Only the lines from the top of the listing below to the line that has "Open the question mark help icon" should be echoed, with both ends kept and pictures left out.
◇ ◇ ◇
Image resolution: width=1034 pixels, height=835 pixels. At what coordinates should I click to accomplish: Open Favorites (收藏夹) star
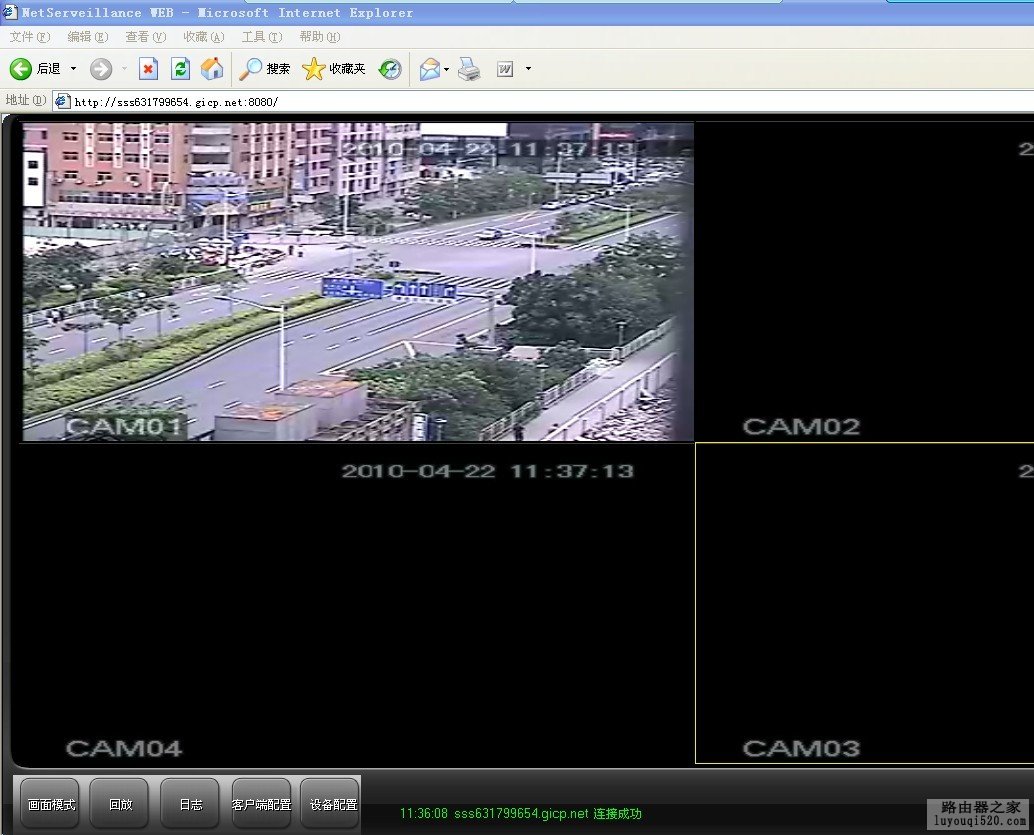[x=314, y=69]
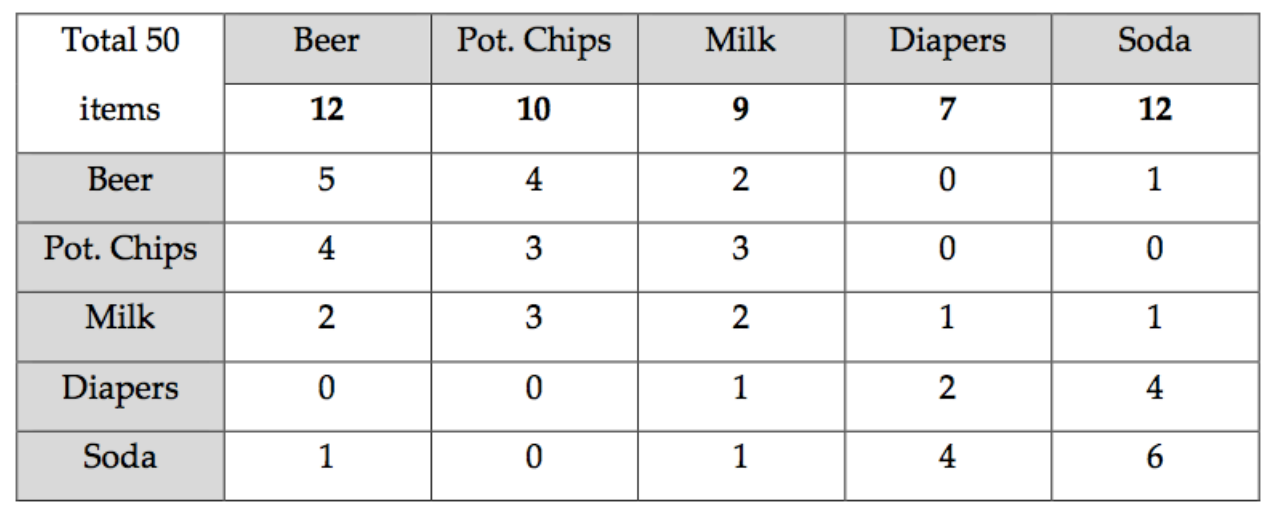The height and width of the screenshot is (514, 1274).
Task: Click the Soda column header cell
Action: coord(1155,42)
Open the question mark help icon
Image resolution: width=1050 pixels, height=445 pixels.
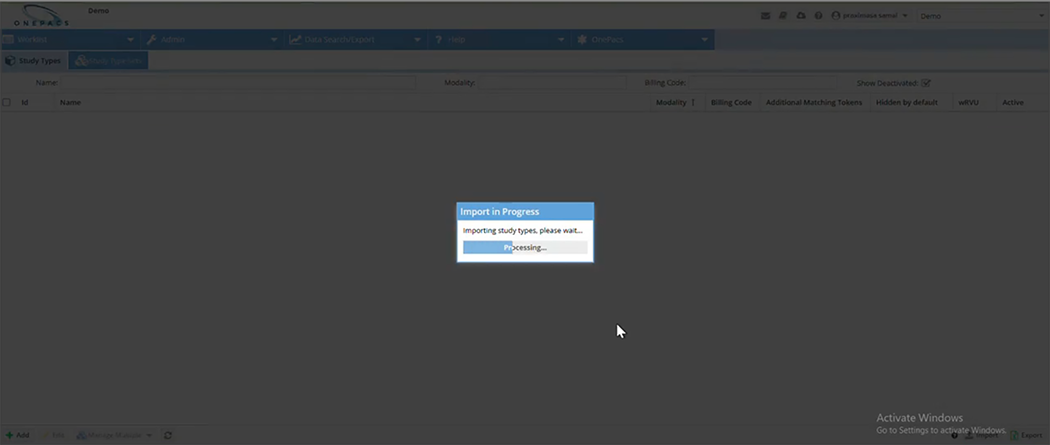(x=818, y=16)
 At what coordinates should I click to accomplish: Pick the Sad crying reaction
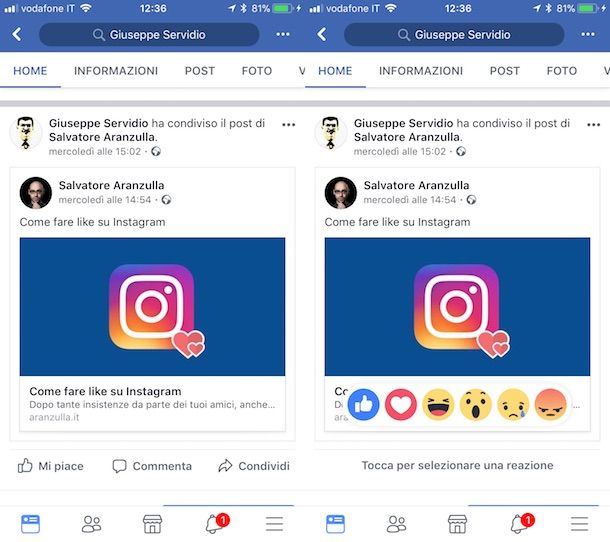(513, 405)
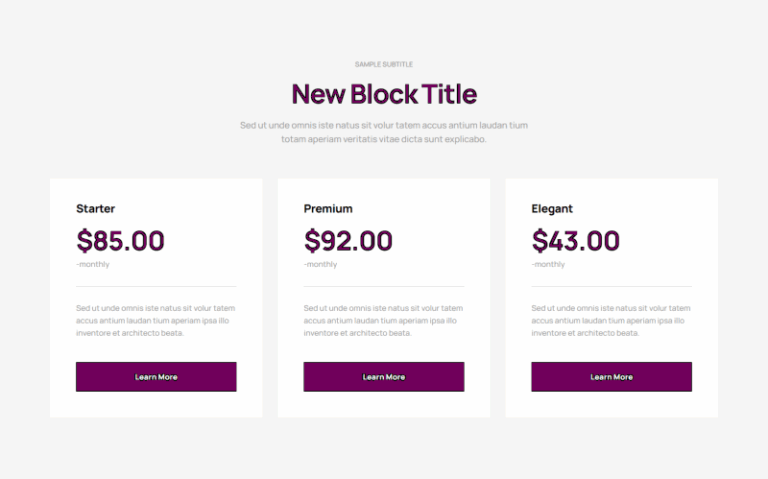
◇ ◇ ◇
EXERCISE SOLUTION →
Image resolution: width=1034 pixels, height=835 pixels. At what coordinates should I click to accomplish: Open Favorites (收藏夹) star
[x=314, y=69]
The height and width of the screenshot is (514, 1274).
Task: Click the Soda column header cell
Action: coord(1155,42)
Open the question mark help icon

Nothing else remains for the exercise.